Skin Cancer on Darker Skin

People with darker skin tones develop skin cancer less frequently overall, but when they do, it often appears in places that don’t get much sun. The most common melanoma in people with dark skin is acral lentiginous melanoma, which develops on the palms, soles of the feet, fingers, toes, and under the nails.

Under a nail, it typically looks like a dark band running lengthwise. On a palm or sole, it appears as a dark patch that may be mistaken for a bruise or stain. Pay particular attention if a dark band under your nail starts to widen or if pigment spreads into the skin around the nail. These changes are easy to overlook during routine skin checks because most people focus on moles on their arms, back, and face.

Merkel Cell Carcinoma

Merkel cell carcinoma is rare but aggressive. It shows up as a firm, painless bump on the skin that grows noticeably fast, often over just a few weeks. The bump can look pink, purple, red-brown, or match the surrounding skin color. One visual clue is asymmetry: the two halves of the bump don’t mirror each other. Because it’s painless and can resemble a cyst or insect bite, people often wait too long before having it evaluated. This cancer spreads quickly, so rapid growth of any new skin bump deserves prompt attention.

Skin Cancer in Hidden Areas

Skin cancer can develop in places you’d never think to look. Mucosal melanoma grows on the moist tissue lining the inside of the body, including the mouth, nasal passages, rectum, and genital area. In the mouth, it may appear as a lump on the tongue that keeps growing or a sore that won’t heal. Rectal mucosal melanoma can cause a mass, bleeding, pain, or persistent itching. In the vaginal or vulvar area, signs include unusual bleeding (especially between periods or after menopause), a visible lump, or itching that doesn’t respond to typical treatments.

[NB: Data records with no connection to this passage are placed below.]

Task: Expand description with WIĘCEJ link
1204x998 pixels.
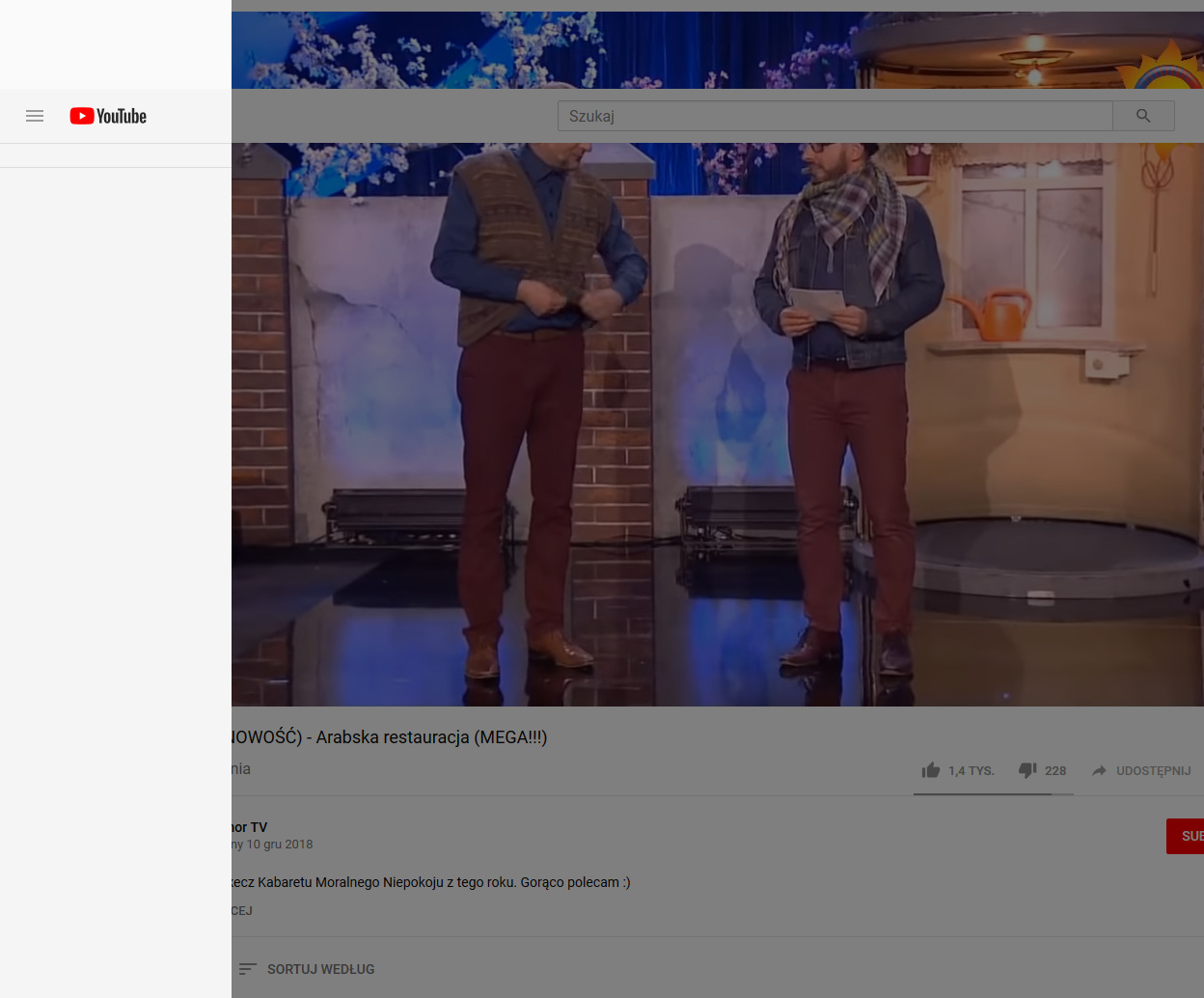Action: click(x=242, y=911)
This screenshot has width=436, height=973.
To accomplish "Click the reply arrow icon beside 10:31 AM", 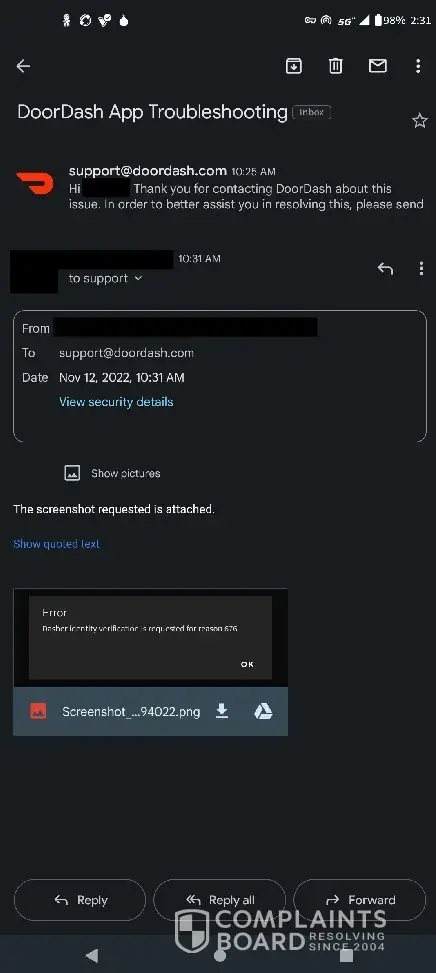I will (x=385, y=269).
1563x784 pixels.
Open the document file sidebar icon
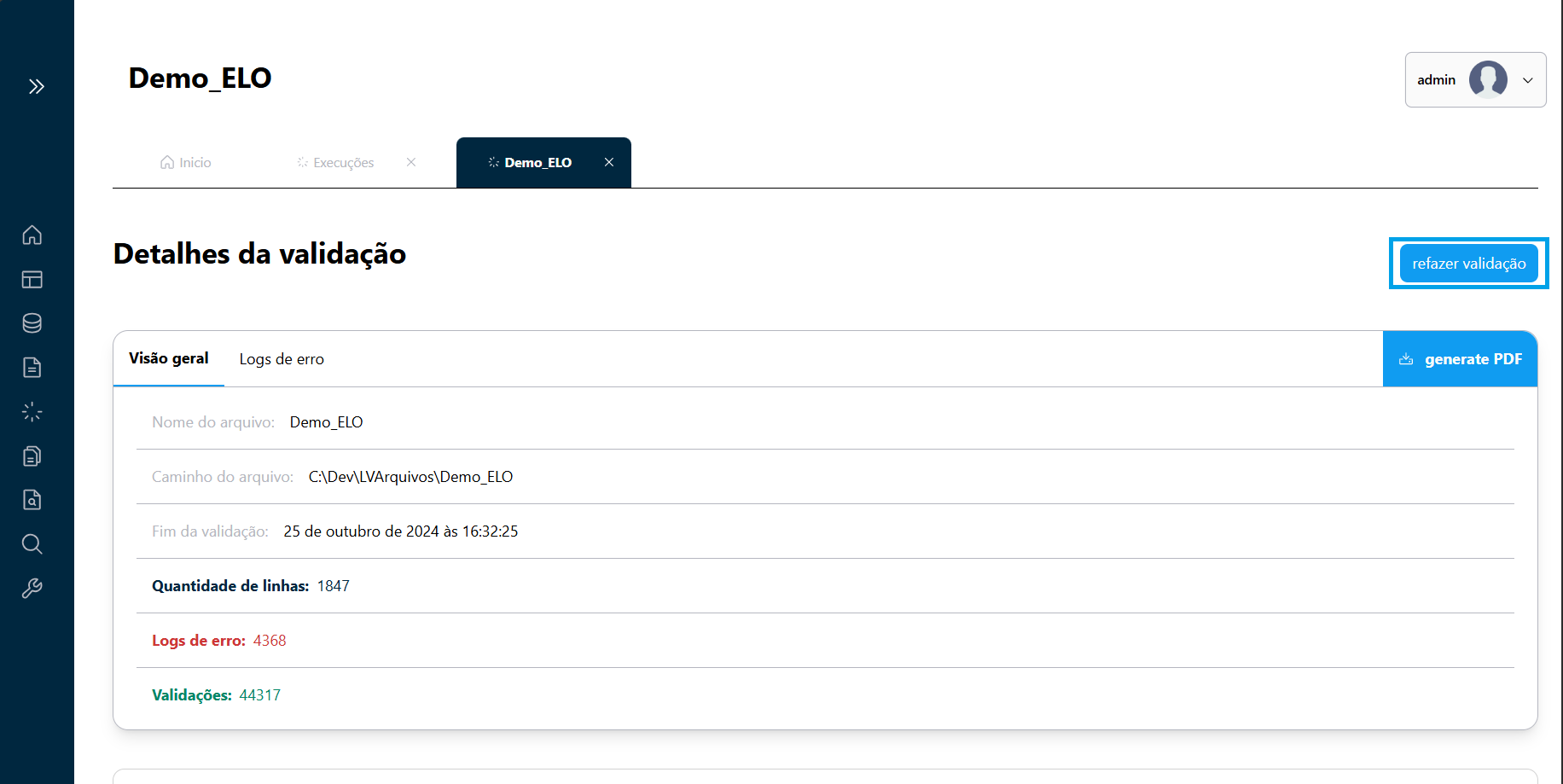click(x=32, y=368)
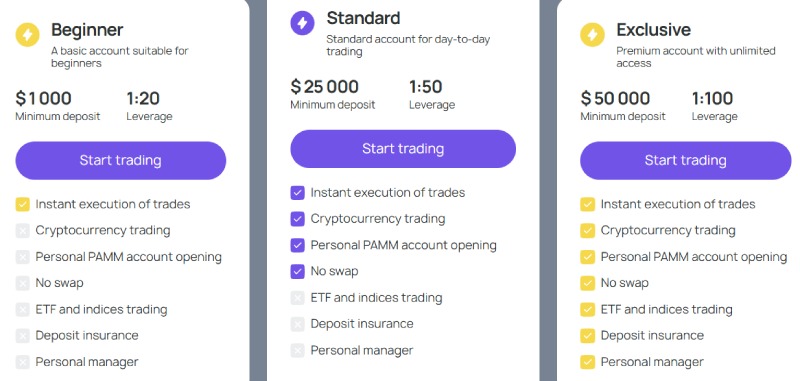
Task: Click the Beginner plan lightning bolt icon
Action: 28,35
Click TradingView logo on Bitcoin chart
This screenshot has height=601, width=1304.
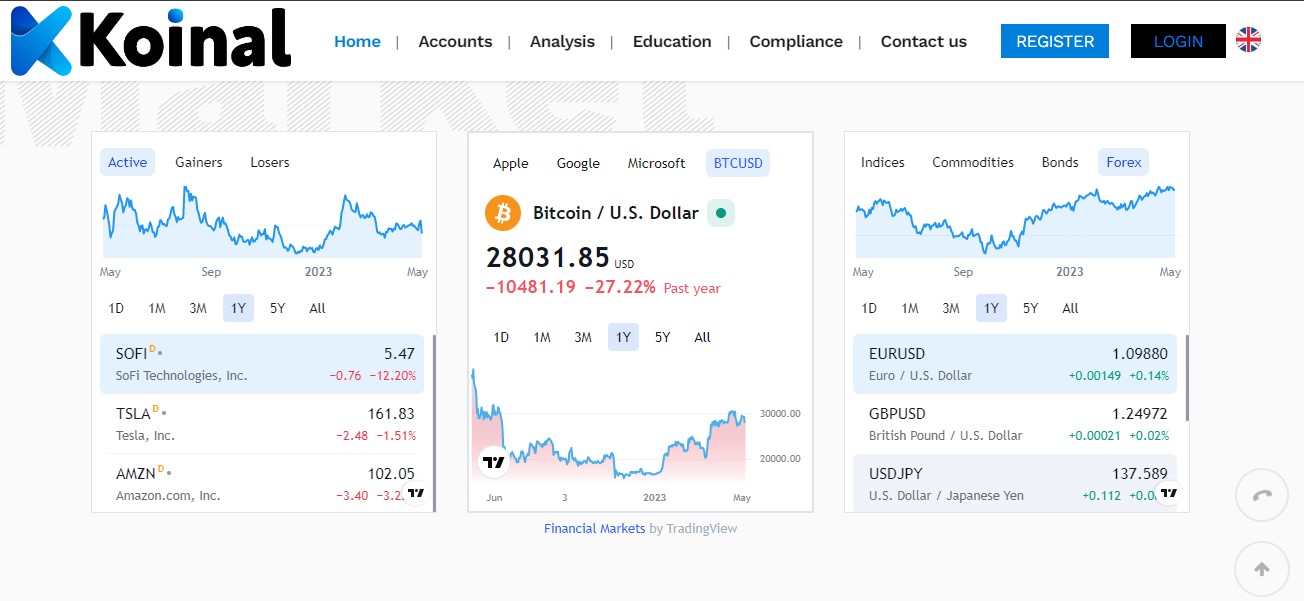[x=493, y=462]
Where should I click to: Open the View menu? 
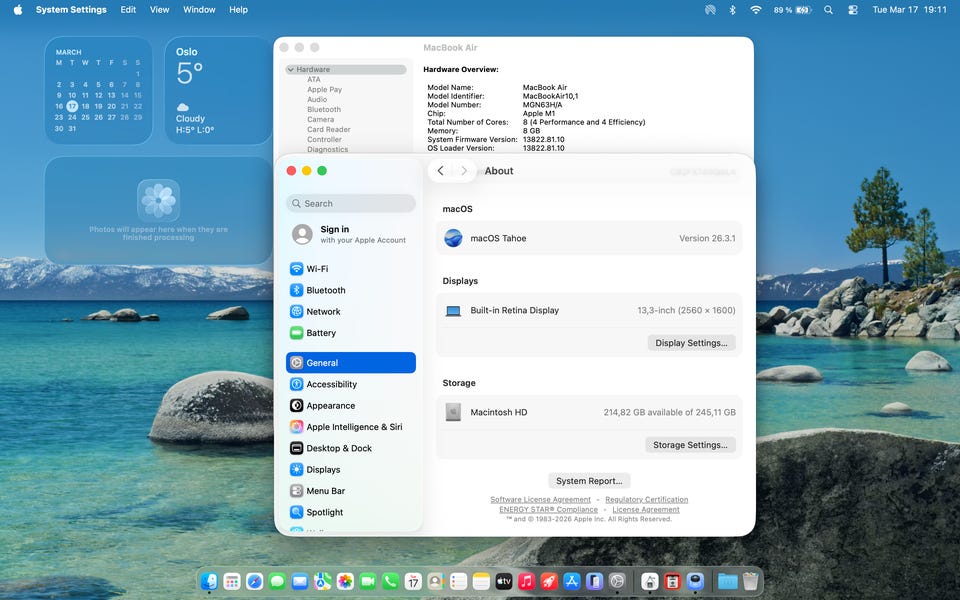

These cancers are rare, but they’re worth knowing about because they develop in areas that standard skin exams don’t cover. Symptoms are often attributed to hemorrhoids, canker sores, or infections before the correct diagnosis is made.

The One Pattern That Ties Them Together

Across every type of skin cancer, the single most reliable warning sign is change. A new spot that wasn’t there a few months ago. A bump that keeps growing. A sore that heals and then reopens. A mole that shifts in color or shape. Skin cancers don’t stabilize on their own; they keep evolving. Paying attention to what’s different on your skin, rather than memorizing a single image of what cancer “should” look like, is the most practical way to catch it early.